Document the Review Process

Memorialize your annual review with reports showing the review’s scope, assessments made, deficiencies found, and changes implemented. The SEC may request to see records of your process, so keep detailed documentation.

Is Your RIA Registration Up to Date?

Thinking of handling a new asset class? Opening an office in another state? Bringing on representatives? These seemingly small changes can impact your registration.

Verify Registration Status with the SEC or State

Confirm your firm and all associated persons are properly registered to conduct current business activities in all jurisdictions. No gaps can exist. Check public registration databases to ensure all information is current.

Disclose All Business Locations

RIAs must list every office where advisory services are offered on registration forms. Unreported branches raise red flags. Keep addresses updated as you open or close locations.

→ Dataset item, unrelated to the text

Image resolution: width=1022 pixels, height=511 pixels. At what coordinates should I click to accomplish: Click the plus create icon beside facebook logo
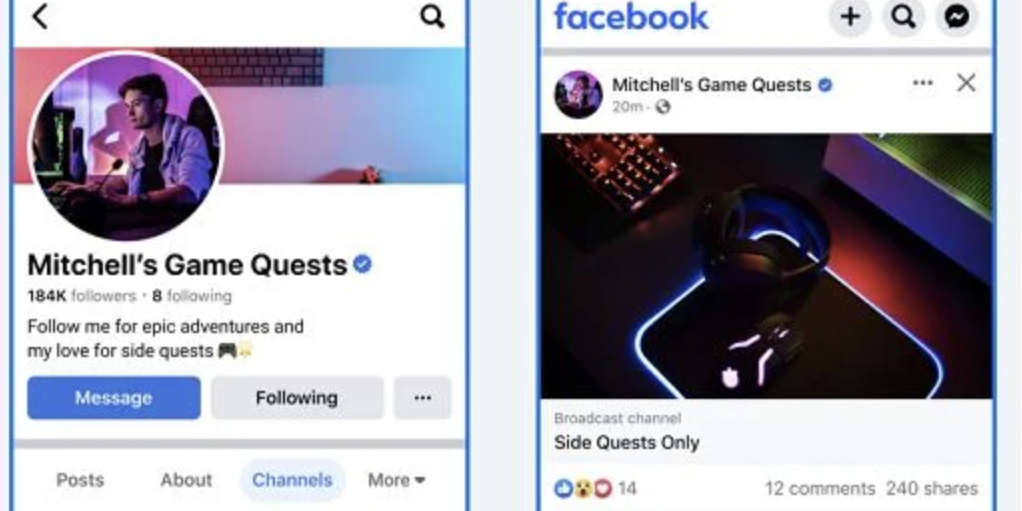click(x=851, y=17)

Keep Licenses and Designations Current

Let registrants know if any representatives gained or lost relevant professional credentials requiring disclosure. This includes any disciplinary actions against licenses or lapses in continuing education requirements.

Target These Focus Areas in Your RIA Review

Evolving regulations heighten risks in critical areas like technology, marketing, and compensation. Give these topics special attention.

Evaluate Cybersecurity Policies and Protections

  • Assess whether current controls match updated NIST standards
  • Test security measures like multi-factor authentication and endpoint detection
  • Provide cybersecurity training to new hires and refresher courses to existing employees
  • Confirm any third-party vendors meet your security standards

Review Marketing Materials and Advertisements

  • Verify marketing pieces don’t include misleading performance claims
  • Check for adequate disclosure of risks, fees, and conflicts of interest
  • Review social media posts and websites for any regulatory issues

Assess Fees and Compensation Structures

  • Compare fees charged to peers to ensure they are reasonable
  • Revisit any performance-based compensation arrangements under updated SEC guidance
  • Confirm fee schedules match Form ADV disclosures

Confirm Books and Records are Complete and Accurate

Verify all transactions, communications, and client information are properly documented per recordkeeping rules.

Keep Your Compliance Checklist Current

In the fast-paced world of RIA compliance, standing still means falling behind. Be proactive by conducting thorough annual reviews of your compliance program with the help of checklists tailored to your firm. This will give you confidence that your compliance procedures are up-to-date as you head into 2024.